As is well known, shutting in a drilling and completions well, e.g., an oil well, a gas well, a water well, a disposal well, an injection well or the like, also referred to herein as a well, is required following an undesired influx of formation fluids into the wellbore from the surrounding formation during drilling operations. This undesired influx of formation fluids is also referred to as a “kick.” After shutting in the well, additional formation fluid continues to flow into the well. Conventionally drillers, also referred to herein interchangeably as rig personnel, users and operators, must keep the well shut in following a kick, i.e., after “taking a kick,” until they have obtained stabilized shut in casing pressure (SICP) and shut in drill pipe pressure (SIDPP) readings. As the additional fluid flows into the well, wellbore fluid is compressed and the SICP increases until the influx stops when bottom hole pressure (BHP) equals the surrounding formation pressure. As the influx volume increases, the maximum pressure exerted at the well shoe during circulation increases. Especially when the formation surrounding the well has low permeability, there is a slow pressure build up and corresponding long pressure build up curve. Common industry well control practices require that a well remain shut in for many hours in a static condition to allow these pressures to stabilize. In some cases, this long wait period may still not generate a true stabilized SICP and SIDPP. The very gradual increase in SICP can result in choosing an inaccurate stabilized SICP and SIDPP. This can lead to circulating the well in an underbalanced state, resulting in an increase in influx size and therefore an increase in environmental and safety risks involved in a well control event. The inaccurate choices for SICP will lead to attempts by rig personnel to kill the well with improper density drilling mud, also referred to as kill weight mud (KWM), which results in additional nonproductive time. Kill weight mud is a drilling mud, also referred to as drilling fluid, having sufficient density to prevent fluids from flowing into the wellbore.

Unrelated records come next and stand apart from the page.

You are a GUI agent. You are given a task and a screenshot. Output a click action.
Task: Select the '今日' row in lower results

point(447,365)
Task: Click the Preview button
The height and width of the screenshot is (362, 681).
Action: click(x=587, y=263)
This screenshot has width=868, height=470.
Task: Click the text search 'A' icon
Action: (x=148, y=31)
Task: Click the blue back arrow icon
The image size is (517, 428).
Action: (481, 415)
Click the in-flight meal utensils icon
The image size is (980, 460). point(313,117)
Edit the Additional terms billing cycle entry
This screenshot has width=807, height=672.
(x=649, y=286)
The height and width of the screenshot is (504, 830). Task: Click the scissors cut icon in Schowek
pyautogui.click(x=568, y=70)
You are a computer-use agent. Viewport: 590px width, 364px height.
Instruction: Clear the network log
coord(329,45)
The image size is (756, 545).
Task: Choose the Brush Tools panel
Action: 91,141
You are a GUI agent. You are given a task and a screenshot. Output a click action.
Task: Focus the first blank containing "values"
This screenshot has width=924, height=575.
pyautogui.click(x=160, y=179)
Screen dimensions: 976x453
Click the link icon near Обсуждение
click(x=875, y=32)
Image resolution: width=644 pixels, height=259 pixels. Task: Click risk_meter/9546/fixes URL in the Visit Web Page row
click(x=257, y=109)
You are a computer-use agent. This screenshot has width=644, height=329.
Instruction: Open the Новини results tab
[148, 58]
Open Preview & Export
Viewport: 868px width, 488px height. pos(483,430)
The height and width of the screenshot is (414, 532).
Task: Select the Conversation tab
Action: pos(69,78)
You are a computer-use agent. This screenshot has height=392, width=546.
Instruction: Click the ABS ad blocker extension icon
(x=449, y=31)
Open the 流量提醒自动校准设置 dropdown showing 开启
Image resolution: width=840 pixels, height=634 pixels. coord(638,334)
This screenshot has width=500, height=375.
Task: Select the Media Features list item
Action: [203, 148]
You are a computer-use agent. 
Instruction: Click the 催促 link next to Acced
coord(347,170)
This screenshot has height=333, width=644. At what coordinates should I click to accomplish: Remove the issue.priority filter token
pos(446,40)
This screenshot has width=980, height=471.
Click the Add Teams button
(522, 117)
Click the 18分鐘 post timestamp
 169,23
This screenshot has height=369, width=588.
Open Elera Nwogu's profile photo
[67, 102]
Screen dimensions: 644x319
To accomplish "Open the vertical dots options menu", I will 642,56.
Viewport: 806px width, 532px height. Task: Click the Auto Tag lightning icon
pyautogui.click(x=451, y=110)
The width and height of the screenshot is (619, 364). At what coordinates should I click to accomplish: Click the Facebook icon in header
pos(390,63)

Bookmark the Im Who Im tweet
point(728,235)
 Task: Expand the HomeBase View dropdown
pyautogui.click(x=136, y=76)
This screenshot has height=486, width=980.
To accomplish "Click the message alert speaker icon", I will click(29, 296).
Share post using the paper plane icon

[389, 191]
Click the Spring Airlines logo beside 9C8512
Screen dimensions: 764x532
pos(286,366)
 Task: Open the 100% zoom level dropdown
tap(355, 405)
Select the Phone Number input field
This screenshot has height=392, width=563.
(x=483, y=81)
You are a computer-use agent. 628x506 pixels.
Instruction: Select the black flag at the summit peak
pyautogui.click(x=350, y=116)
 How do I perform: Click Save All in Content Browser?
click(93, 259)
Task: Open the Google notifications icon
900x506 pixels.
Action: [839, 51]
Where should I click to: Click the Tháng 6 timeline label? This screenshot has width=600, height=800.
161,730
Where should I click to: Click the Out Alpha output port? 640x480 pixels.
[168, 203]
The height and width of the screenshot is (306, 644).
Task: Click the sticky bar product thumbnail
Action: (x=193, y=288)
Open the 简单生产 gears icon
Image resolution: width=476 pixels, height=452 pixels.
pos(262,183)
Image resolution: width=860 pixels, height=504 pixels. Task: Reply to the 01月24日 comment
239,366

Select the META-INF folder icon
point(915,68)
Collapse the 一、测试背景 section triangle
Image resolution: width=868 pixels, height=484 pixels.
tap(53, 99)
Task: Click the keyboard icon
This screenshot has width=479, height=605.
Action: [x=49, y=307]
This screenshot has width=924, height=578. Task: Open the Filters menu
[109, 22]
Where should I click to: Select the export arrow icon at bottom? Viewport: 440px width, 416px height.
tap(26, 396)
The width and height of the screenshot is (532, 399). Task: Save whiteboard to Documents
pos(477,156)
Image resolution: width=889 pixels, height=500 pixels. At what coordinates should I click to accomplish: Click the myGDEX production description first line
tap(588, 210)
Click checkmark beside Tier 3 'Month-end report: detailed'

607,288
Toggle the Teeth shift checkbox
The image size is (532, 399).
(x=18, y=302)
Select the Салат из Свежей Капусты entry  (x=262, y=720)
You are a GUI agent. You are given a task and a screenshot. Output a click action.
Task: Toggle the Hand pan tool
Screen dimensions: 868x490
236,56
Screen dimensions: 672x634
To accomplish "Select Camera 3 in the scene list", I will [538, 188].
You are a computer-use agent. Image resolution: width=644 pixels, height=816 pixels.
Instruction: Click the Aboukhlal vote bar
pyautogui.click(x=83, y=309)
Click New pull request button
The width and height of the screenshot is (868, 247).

FIG. 1 is a simplified cross-sectional view illustrating a subsea well according to the prior art. A surface mud pump 2 is used to pump drilling mud into a drill pipe 6, downhole and back to the surface through a well annulus 8 and to a choke line 15. Choke line 15 includes a valve 14 for controlling flow of drilling mud there through. A number of pressure sensors are typically provided, such as drill pipe pressure sensor 4, kill line pressure sensor 16 in kill line 20, downhole pressure sensor 10 (in the downhole tools located in the wellbore), wellhead pressure sensor 18 and choke line pressure sensor 12. A pressure sensor can be located on a stand pipe manifold (not shown) for stand pipe pressure. The choke and kill pressure sensors can be located on a choke and kill high pressure manifold (not shown). FIG. 1 illustrates a subsea well, but this could also represent a land well.
There exists a need for a method of determining an accurate stabilized shut in casing pressure after shutting in a well after taking a kick to increase the safety and efficiency of the well kill.